- Source document:
It is worth pointing out that the simulated truth values were computed using the Bohren and Huffman program [10], whereas the LUT was created using the Mishchenko et al. program [11,14]. The systematic distribution of problematic cases in Fig. 2(a) suggests that they are not caused by differences between the programs and will disappear if we increase the number of real and especially imaginary parts in the CRI quadrature. We do not increase this number due to the limitations in LUT file size, but the cross-checking of two well-established Lorenz–Mie programs helped us to achieve a higher level of confidence in our results. The reason to expect the reduction of problematic cases is based on our earlier study [9], where we noticed that for the imaginary parts below $10^{-4}$ the efficiencies [see Eqs. (2) and (3)] are generally becoming extremely oscillatory for large radii. In turn, those oscillations affect the quality of SIR-C LUT estimations.

Let us provide an example of practical application for the SIR-C LUT. NASA’s Aerosol Cloud meTeorology Interactions oVer the western ATlantic Experiment (ACTIVATE) field campaign [17] is a rich source of data to investigate relationships between cloud microphysics and lidar ratio. ACTIVATE is a five-year project (January 2019–December 2023) to gather data about marine boundary layer cloud systems and atmospheric aerosols. ACTIVATE employs two aircraft with complementary flight patterns: UC-12 King Air with the NASA Langley second-generation High Spectral Resolution Lidar (HSRL-2) on-board [18]; and HU-25 Falcon with instruments conducting in situ aerosol, cloud, and trace gas measurements.

We will use the results of in situ measurements from the Cloud Droplet Probe (CDP) manufactured by Droplet Measurement Technologies [19]. CDP measures the concentration and size distribution of cloud droplets in the radius range of 1–25 $\mathrm{\mu}$m in 30 size bins. We can assume the CRI to be equal to ${m=1.33557-i\cdot 1.825\times 10^{-9}}$ [20], and then with the help of SIR-C LUT compute the lidar ratio [see Eq. (7)] at wavelength ${\lambda =0.532\,\mathrm{\mu}}$m using the measured size distribution.

- Information shown:
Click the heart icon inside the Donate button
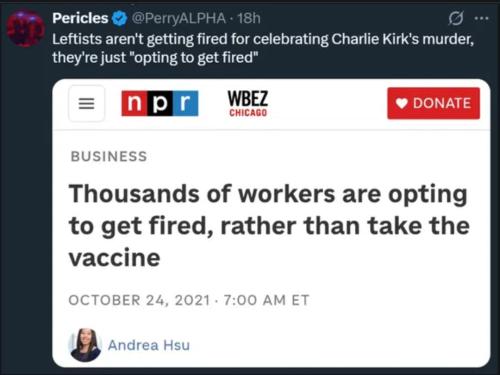Screen dimensions: 500x375 point(402,103)
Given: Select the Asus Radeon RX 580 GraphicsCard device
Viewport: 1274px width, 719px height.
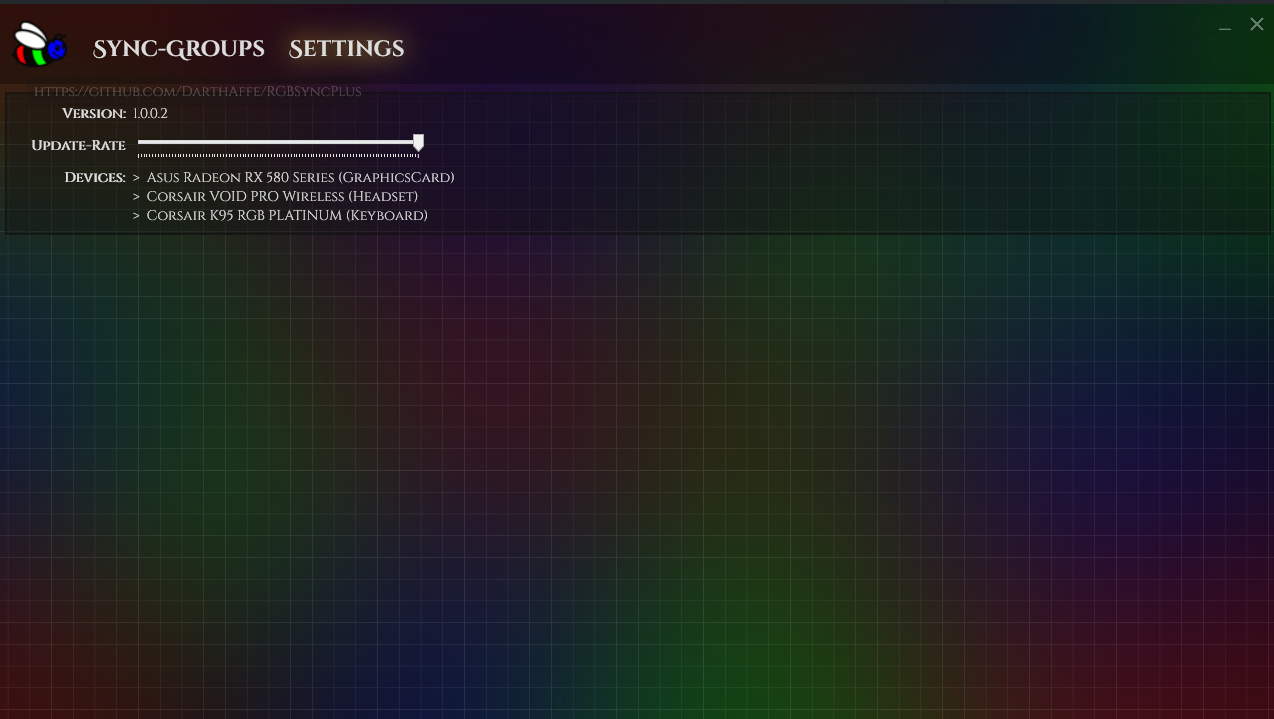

- Tasks to perform:
- 1) In the passage on the SIR-C lookup table, why do the authors expect problematic cases to decrease if more imaginary parts are added to the CRI quadrature? Answer in one to three sentences.
- 2) Pick up the passage on the SIR-C lookup table from its last sentence and keep writing.

- Answers per task:
- 1) An earlier study found that for imaginary parts below $10^{-4}$, the efficiencies generally become extremely oscillatory for large radii. Those oscillations affect the quality of SIR-C LUT estimations.

- 2)
Using HSRL-2 data, it is possible to determine the cloud top height and measure the lidar ratio at wavelength $\lambda =0.532\,\mathrm{\mu}$m. For the comparisons with CDP results, we should include only the single-scattering liquid cases near cloud top. Low values of depolarization measured by HSRL-2 can help us to identify such kind of liquid water cloud cases [8].

The UC-12 King Air and HU-25 Falcon aircraft flight patterns are complementary but different. For the comparisons, we use only the HSRL-2 and CDP data that are collocated in space and time. The measurement day of September 22nd 2020 provided us with five cloud measurement points that are collocated within 150 seconds in time, 500 meters horizontally, and 50 meters vertically. Figure 3 shows the distribution of lidar ratios measured by HSRL-2 and derived from CDP measurements using direct integration (see triangles in Fig. 3) and SIR-C LUT (see squares in Fig. 3) for these five points. The results obtained from direct integration match those obtained from the SIR-C LUT within 1%, which reaffirms the high precision for the SIR-C LUT values. But the SIR-C LUT lidar ratio results were obtained a factor of $10^{3}$ faster than the direct integration lidar ratio results (integration from 1 to 25 $\mathrm{\mu}$m in radius), which highlights the core advantage of the SIR-C LUT values. We remark further that the HSRL-2 and CDP lidar ratios are within 0.8 sr from each other (see dashed lines in Fig. 3 showing the 0.8 sr border).

 figure: Fig. 3.

Fig. 3. Comparison of lidar ratios at wavelength $\lambda =0.532\,\mathrm{\mu}$m resulting from the HSRL-2 and CDP measurements.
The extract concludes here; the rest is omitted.